Why bag? Hmm... there's broadleaf and grassy sead heads all over the place.... lemme just return them to the turf so they can germ real quick and double by next cut!! Although, I may have just put my foot in my mouth... that would give all you full service fert guys more work, so... forget that. Spread the skank-weed.
Sure, there's the whole issue of dumping and all that... but then again, composting has become a multi-billion $ industry, although all the herbicides don't help much, but thats another discussion- home owners blindly spraying chemical all over the country, yet I go to jail and get fined up the A** for putting down a little dimension.?
Better yet... if clippings are so good for the lawn, why not charge the client for a bagged cut... then retain the clippings and spread them on your own lawn.
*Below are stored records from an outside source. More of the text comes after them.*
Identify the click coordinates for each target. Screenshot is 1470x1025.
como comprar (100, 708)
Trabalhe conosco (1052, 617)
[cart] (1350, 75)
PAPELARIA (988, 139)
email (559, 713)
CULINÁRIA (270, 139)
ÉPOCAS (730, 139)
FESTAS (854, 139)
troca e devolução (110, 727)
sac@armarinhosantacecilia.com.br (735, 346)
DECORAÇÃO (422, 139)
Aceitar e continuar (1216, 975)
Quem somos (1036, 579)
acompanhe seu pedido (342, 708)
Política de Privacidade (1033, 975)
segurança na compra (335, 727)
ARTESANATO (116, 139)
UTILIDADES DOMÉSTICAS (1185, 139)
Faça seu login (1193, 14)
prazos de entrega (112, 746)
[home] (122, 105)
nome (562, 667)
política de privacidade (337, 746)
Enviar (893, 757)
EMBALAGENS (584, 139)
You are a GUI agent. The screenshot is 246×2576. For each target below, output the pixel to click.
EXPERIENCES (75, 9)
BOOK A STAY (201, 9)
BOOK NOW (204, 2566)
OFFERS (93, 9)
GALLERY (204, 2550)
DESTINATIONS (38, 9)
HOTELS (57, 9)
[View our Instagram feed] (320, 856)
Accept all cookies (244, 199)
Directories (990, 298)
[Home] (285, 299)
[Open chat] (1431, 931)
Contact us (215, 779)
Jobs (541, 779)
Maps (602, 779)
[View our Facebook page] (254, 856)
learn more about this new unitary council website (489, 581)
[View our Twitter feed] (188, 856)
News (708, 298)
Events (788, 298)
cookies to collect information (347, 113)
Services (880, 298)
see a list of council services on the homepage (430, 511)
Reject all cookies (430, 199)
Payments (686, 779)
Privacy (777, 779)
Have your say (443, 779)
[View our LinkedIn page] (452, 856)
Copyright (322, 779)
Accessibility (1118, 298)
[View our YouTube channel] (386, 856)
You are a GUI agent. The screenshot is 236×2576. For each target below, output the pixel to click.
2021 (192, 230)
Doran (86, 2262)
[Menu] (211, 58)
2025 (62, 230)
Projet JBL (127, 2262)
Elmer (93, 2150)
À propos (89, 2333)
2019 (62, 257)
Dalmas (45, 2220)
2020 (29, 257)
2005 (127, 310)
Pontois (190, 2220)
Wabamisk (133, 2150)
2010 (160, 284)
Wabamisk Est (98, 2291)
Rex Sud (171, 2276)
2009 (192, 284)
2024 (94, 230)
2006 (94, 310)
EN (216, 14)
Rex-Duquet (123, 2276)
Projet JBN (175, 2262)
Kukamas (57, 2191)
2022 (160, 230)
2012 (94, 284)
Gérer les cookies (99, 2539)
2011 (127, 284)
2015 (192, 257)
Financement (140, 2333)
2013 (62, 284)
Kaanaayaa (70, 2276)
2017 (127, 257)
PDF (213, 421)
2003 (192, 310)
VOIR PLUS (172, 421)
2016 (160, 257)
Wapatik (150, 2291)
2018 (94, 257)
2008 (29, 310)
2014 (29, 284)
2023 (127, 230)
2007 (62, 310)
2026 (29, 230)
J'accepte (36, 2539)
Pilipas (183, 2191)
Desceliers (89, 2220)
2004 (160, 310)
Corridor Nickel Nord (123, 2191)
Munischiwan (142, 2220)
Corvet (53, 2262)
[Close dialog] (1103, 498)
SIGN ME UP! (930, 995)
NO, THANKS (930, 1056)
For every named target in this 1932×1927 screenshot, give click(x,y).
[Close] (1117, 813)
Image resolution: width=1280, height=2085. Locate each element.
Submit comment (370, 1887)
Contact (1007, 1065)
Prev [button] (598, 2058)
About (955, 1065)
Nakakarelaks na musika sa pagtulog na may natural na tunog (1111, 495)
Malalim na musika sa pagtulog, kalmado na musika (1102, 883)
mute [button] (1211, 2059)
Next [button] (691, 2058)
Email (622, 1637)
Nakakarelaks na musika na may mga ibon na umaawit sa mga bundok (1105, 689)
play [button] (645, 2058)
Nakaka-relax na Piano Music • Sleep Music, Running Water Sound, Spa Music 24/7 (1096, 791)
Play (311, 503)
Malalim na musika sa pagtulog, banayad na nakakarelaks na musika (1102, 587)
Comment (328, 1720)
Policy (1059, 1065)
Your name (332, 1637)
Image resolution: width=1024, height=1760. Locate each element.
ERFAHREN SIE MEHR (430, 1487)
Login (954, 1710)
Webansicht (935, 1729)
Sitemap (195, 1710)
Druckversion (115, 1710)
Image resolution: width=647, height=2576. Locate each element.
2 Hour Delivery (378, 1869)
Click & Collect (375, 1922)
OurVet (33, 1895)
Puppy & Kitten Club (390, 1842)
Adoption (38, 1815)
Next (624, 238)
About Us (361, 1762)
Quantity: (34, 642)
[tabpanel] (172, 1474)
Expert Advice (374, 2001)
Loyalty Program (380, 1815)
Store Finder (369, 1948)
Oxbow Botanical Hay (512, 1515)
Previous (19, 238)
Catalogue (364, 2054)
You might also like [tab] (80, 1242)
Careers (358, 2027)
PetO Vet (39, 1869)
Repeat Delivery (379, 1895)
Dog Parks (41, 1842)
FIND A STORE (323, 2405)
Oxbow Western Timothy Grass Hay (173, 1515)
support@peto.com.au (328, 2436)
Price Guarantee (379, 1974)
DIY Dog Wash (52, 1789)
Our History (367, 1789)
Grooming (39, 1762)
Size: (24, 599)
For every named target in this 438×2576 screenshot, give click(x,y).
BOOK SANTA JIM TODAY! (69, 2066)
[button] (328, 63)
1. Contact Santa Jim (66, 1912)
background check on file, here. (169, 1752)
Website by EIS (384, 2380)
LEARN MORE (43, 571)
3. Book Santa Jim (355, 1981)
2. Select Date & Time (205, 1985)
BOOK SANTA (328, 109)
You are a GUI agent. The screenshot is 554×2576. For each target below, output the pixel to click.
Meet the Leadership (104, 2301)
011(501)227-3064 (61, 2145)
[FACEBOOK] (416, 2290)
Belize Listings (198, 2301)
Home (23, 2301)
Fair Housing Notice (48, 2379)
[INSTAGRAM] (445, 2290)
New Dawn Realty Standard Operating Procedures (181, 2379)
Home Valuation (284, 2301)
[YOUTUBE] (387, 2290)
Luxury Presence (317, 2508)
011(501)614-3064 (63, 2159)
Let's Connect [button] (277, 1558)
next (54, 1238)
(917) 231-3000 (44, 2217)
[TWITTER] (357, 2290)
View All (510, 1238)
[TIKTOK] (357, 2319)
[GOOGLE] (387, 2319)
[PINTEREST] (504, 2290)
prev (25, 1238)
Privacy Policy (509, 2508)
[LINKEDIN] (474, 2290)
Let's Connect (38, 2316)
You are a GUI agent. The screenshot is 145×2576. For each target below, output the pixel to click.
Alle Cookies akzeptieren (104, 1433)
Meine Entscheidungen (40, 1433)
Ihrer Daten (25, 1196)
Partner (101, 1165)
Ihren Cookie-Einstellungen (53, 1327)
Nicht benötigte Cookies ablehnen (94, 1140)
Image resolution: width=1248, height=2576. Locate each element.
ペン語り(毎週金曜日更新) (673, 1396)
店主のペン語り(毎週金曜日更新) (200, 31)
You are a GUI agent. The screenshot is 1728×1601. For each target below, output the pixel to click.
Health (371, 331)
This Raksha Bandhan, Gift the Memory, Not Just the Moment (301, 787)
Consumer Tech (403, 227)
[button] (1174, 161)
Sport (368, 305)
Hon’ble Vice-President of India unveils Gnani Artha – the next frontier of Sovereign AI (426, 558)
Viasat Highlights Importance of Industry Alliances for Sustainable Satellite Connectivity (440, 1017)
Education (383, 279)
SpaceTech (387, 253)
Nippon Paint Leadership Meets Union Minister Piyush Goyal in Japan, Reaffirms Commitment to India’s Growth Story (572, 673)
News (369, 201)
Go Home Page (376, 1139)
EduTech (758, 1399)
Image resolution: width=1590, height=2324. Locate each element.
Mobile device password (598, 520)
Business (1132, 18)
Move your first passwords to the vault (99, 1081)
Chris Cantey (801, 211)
Hmm, maybe start a natural fert company?
KirbysLawn
05-25-2002, 12:52 AM
Ummm, ok. Bag away.
So I'm to understand if I don't bag my lawns they look like "****"? I sure hope my customers don't find out.
Let me ask this, can you tell if this grass was bagged or mulched?
PS: If you keep the weeds out of your lawn there are no worries about spreading any weed seeds.
LAWNGODFATHER
05-25-2002, 01:01 AM
Have fun bagging buddy!! LMAO
No way will I ever bag lawns. NEVER!!
Thatch not on tall fescue, unless TGCL does it.
I can't tell if a lawn has been bagged or dischrged, so how can you?
I am with Ray here.
LAWNGODFATHER
05-25-2002, 01:09 AM
Hey Ray, that lawn in the pic has to be bagged, cause I can't see any clipping.
Yeah right.:rolleyes: Like you even have a bagger.
hoagie
05-25-2002, 02:17 AM
I knew this thread would get some attention.
Kirby, never did I say your customers lawns will look like **** if you don't bag... nor did I say that bagging was fun.
First of all, how can I tell the difference? I come from 6yrs of side discharging in NY to the last 3 of bagging everything here. AND, I do have a 52 sd w/ a mulching kit, along side a 48 ghs deck for my walker, and do a few stripes alongside each other and you can certainly tell quite a difference. Stripes are very crisp and more reflective, not as hazy(best way to describe it)
BUT LIKE I SAID, if you're cutting bone dry grass, w/ not a whole hell of alot of growth, no difference. Around here 90% of the high end are irrigated + lawn juice... which equals whole lotta growth.
LGF, if you have never bagged, and never will, how do you know that you cannot tell the difference? From the street... it may be tough for the untrained eye. And from a pic like that? Please!
You're missing my point fellas... on this site, everybody rags on people about bagging, and the only argument is that it's healthier for the turf. I'm not posting this to attack you mulchers... mulch away, have fun buddy.
In my local area (wealthy burbs of Boston) if you don't bag, you cut the ca ca lawns. I pull in serious $$ for bagging, but mention it here and get flamed.
LAWNGODFATHER
05-25-2002, 02:23 AM
I have bagged, to much time and labor involved.
You can keep it.
I cut not bone dry lawns and cannot see anything different.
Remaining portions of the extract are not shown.